例えば、労働者保護法の代表である労働基準法では、労働条件明示義務(労働基準法15条、施行規則5条)、賃金全額払等の原則(24条)、労働時間の制限等(32条、36条)、割増賃金(37条)、有給休暇付与義務(39条)、解雇の制限(19条、20条、労働契約法16条)等を定め、また、使用者の義務違反を刑事罰の対象とするなどして労働者の保護を図っています。
では、そもそも「労働者」とはどのように定義されるのでしょうか。
労働基準法第9条には、次のように定義されています。
『この法律で「労働者」とは、職業の種類を問わず、事業又は事務所(以下「事業」という。)に使用される者で、賃金を支払われる者をいう。』
また、同第11条には、賃金について、次のように定義されています。
『この法律で賃金とは、賃金、給料、手当、賞与その他名称の如何を問わず、労働の対償として使用者が労働者に支払うすべてのものをいう。』
つまり、労働者とは、使用者から指揮命令を受け、労務を提供し、労務の提供に対する対価を受け取る者ということがいえます。
契約形態でいえば、雇用契約において雇用される者が労働者にあたります。
雇用契約とは、民法に、『雇用は、当事者の一方が相手方に対して労働に従事することを約し、相手方がこれに対してその報酬を与えることを約することによって、その効力を生ずる。』(民法623条)と規定されており、雇用者が被雇用者に対して労務の提供に対する報酬を与えるわけですから、被雇用者はまさに労働者です。
労働者にあたらないものとしては、請負契約における請負人や、委任契約(業務委託契約)における受任者(受託者)があります。
請負契約については、民法に、『請負は、当事者の一方がある仕事を完成することを約し、相手方がその仕事の結果に対してその報酬を支払うことを約することによって、その効力を生ずる。 』(民法632条)と規定されています。請負人は、注文者から注文を受け、仕事を完成させ、その対価を受け取る者であるといえます。注文は受けるが指揮命令は受けず、別の者にやらせてもよいですが(下請)、仕事の完成義務を負い、あくまでも仕事の完成に対する対価をもらいます。 委任契約については、民法に、『委任は、当事者の一方が法律行為をすることを相手方に委託し、相手方がこれを承諾することによって、その効力を生ずる。』(民法643条)と規定されています。法律行為ではなく事実行為を委託する場合は準委任であり、業務委託などとも呼ばれています。労働者の概念が問題となるのは、通常、業務委託契約の受託者です。受託者は、仕事を委託されますが、仕事の完成義務を負わず、代わりに善管注意義務を負います。仕事が完成しなくても報酬がもらえるわけです。指揮命令は受けず、原則自ら業務を行います。
ところが、請負人や業務受託者に労働基準法の適用がないことを逆手に取り、使用者側としては、雇用ではなく、請負や業務委託という体裁をとろうとすることがあります。偽装請負の問題の所在でもあります。

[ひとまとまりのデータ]
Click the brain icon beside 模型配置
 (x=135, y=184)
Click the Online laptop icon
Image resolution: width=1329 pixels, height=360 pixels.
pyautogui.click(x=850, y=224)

▶ **取り組む課題**: 労働者の定義を扱った提示文のうち、「例えば、労働者保護法の代表で」から「賃金を支払われる者をいう。』」までを一字一句変えずに書き写す。

▶ **記述解答**:
例えば、労働者保護法の代表である労働基準法では、労働条件明示義務(労働基準法15条、施行規則5条)、賃金全額払等の原則(24条)、労働時間の制限等(32条、36条)、割増賃金(37条)、有給休暇付与義務(39条)、解雇の制限(19条、20条、労働契約法16条)等を定め、また、使用者の義務違反を刑事罰の対象とするなどして労働者の保護を図っています。
では、そもそも「労働者」とはどのように定義されるのでしょうか。
労働基準法第9条には、次のように定義されています。
『この法律で「労働者」とは、職業の種類を問わず、事業又は事務所(以下「事業」という。)に使用される者で、賃金を支払われる者をいう。』